Wir merken, Herr Dunkler, das
Genre hat sie gepackt. Jetzt müssen Sie
bloss noch aufpassen, daß Ihnen niemand
Abkupfern vorwirft. Während unseres
Braunschweig-Ausflugs wurden Sie beim
eifrigen Notieren in der Planungsmappe
für Ihre Völkerschau beobachtet.
Wir haben uns erlaubt, ein wenig darin zu
blättern
Afrika
begegnet uns auf
ungewohnte Weise, voller Lebensfreude,
mit faszinierenden Tänzen, mit Musik und
atemberaubender Akrobatik und Artistik.
Kreative Sinnlichkeit vermittelt aber
nicht nur das Zirkustheater mit mehr als
120 Musikern, Tänzern, Artisten und
Akrobaten, sondern auch das eigens dafür
geschaffene Ensemble maurisch anmutender
Zeltpaläste. 25 Meter, höher als alle
Zirkuszelte, die jemals in Europa
standen, erhebt sich das Chapiteau. Innen
ist es bunt bemalt und mit Teppichen
ausgelegt, überdachte Gänge führen in
ein Café Africain und durch den
afrikanischen Markt sowie in eine Galerie
zeitgenössischer afrikanischer Kunst ...

◆ Aufgabe:
Gib den Textauszug oben vollständig und Wort für Wort wieder.

◆ Datensätze:
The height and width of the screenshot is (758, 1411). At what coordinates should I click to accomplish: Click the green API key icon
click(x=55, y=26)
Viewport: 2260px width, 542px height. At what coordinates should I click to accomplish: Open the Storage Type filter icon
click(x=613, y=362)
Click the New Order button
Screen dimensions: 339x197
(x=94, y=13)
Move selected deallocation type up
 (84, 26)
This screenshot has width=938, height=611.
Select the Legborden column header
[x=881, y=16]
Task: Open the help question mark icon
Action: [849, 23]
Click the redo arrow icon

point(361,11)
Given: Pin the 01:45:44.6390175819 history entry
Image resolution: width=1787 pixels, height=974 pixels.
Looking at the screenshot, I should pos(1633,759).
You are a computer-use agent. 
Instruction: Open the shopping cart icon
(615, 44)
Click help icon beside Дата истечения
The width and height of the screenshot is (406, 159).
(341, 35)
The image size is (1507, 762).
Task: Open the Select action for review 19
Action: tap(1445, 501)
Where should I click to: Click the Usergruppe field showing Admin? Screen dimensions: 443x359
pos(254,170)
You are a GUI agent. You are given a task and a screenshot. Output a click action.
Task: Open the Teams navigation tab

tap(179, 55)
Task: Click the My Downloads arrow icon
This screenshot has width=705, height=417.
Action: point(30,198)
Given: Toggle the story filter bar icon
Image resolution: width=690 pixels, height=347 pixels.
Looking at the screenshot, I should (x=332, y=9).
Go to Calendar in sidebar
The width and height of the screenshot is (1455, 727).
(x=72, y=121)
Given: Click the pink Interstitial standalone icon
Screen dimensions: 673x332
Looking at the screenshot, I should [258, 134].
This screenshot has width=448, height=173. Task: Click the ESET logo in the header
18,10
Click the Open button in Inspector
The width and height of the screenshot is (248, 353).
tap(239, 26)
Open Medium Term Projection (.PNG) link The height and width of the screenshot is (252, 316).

◆ Ergebnis:
Wir merken, Herr Dunkler, das
Genre hat sie gepackt. Jetzt müssen Sie
bloss noch aufpassen, daß Ihnen niemand
Abkupfern vorwirft. Während unseres
Braunschweig-Ausflugs wurden Sie beim
eifrigen Notieren in der Planungsmappe
für Ihre Völkerschau beobachtet.
Wir haben uns erlaubt, ein wenig darin zu
blättern
Afrika
begegnet uns auf
ungewohnte Weise, voller Lebensfreude,
mit faszinierenden Tänzen, mit Musik und
atemberaubender Akrobatik und Artistik.
Kreative Sinnlichkeit vermittelt aber
nicht nur das Zirkustheater mit mehr als
120 Musikern, Tänzern, Artisten und
Akrobaten, sondern auch das eigens dafür
geschaffene Ensemble maurisch anmutender
Zeltpaläste. 25 Meter, höher als alle
Zirkuszelte, die jemals in Europa
standen, erhebt sich das Chapiteau. Innen
ist es bunt bemalt und mit Teppichen
ausgelegt, überdachte Gänge führen in
ein Café Africain und durch den
afrikanischen Markt sowie in eine Galerie
zeitgenössischer afrikanischer Kunst ...